If any other designer released a statement saying she was thinking about “invisible clothes,” you’d leap to the conclusion that they were talking about seeing through some sort of sheer fabric to a naked body beneath (there’s been a lot of that about this season). But it was Rei Kawakubo of Comme des Garçons who said this, while proceeding to construct a series of some of the biggest, most covered-up shapes ever to occupy a runway. Kawakubo continues to challenge almost everything about fashion, including whether her shows are actually “fashion” at all. To watch this parade of enormous, sculptural pieces was to wonder whether her subject might really be the invisibility of women, rather than clothes. In almost every case, the body, and sometimes the head, almost disappeared from sight within the perambulating structures. And yet, paradoxically, each of these was a female presence that occupied the most enormous amount of space.
Rei Kawakubo’s status as an independent entrepreneur in charge of a significant self-built fashion retail empire, which is also a haven for small avant-garde designers, gives her the freedom to do what she wants with a show. Though she long ago took a radically opposite route from any ordinary fashion trend-setting, there is also the sense in her shows that she is setting an example, tackling disturbing and painful subjects about the experience of being female. Her opening image, a giant, flounced coat with a cut-out porthole, revealed a swollen, black-clad belly, literally pregnant with meaning.
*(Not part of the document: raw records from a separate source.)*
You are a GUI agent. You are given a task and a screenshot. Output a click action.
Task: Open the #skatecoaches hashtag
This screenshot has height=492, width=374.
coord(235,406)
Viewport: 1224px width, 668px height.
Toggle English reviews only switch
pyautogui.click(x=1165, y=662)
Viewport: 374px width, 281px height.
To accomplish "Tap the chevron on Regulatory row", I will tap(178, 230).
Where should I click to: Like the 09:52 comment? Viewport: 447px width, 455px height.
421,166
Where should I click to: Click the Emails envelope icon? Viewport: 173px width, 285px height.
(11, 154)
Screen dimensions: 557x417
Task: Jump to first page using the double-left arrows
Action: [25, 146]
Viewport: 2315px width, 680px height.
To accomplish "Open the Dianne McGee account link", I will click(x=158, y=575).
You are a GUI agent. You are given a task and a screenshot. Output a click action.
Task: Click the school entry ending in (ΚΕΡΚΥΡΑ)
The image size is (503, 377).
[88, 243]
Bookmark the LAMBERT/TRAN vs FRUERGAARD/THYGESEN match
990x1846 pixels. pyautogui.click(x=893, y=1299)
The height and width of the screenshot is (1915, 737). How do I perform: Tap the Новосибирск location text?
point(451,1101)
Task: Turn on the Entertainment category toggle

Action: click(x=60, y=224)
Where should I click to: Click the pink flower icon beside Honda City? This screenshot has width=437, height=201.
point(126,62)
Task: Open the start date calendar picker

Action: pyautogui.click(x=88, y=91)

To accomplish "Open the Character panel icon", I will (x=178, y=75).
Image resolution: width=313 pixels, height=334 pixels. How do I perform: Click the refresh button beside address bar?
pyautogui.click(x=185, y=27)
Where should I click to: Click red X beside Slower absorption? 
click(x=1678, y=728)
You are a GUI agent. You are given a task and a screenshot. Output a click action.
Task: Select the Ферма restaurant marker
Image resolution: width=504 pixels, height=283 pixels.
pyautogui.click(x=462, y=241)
But what meaning? Maybe this time, the subject was more about being Rei Kawakubo, and the creativity she has produced over so many years. Though far from being a literal retrospective, those who have followed and revered and studied Comme des Garçons since the ’80s were able to recognize multiple references to her oeuvre in these gargantuan, molded sculptures in cloth. There was an innocent Peter Pan–collared schoolgirl dress, sunk into a giant quilted disc. There was her fondness for tartan, exhibited as a kind of vast kilt; her love of black-and-white polka dots displayed over an enormous coat. There was a moment for bright red, patent, and frills, maybe an echo of her “Sex” collection.
So it went, provoking far more questions than yielding easy answers. But again, that’s a paradox. The fact that Rei Kawakubo does not make her work easy to understand is the very reason the fashion world idolizes her. As the audience left, the arguments over the meanings of this show continued late into the night.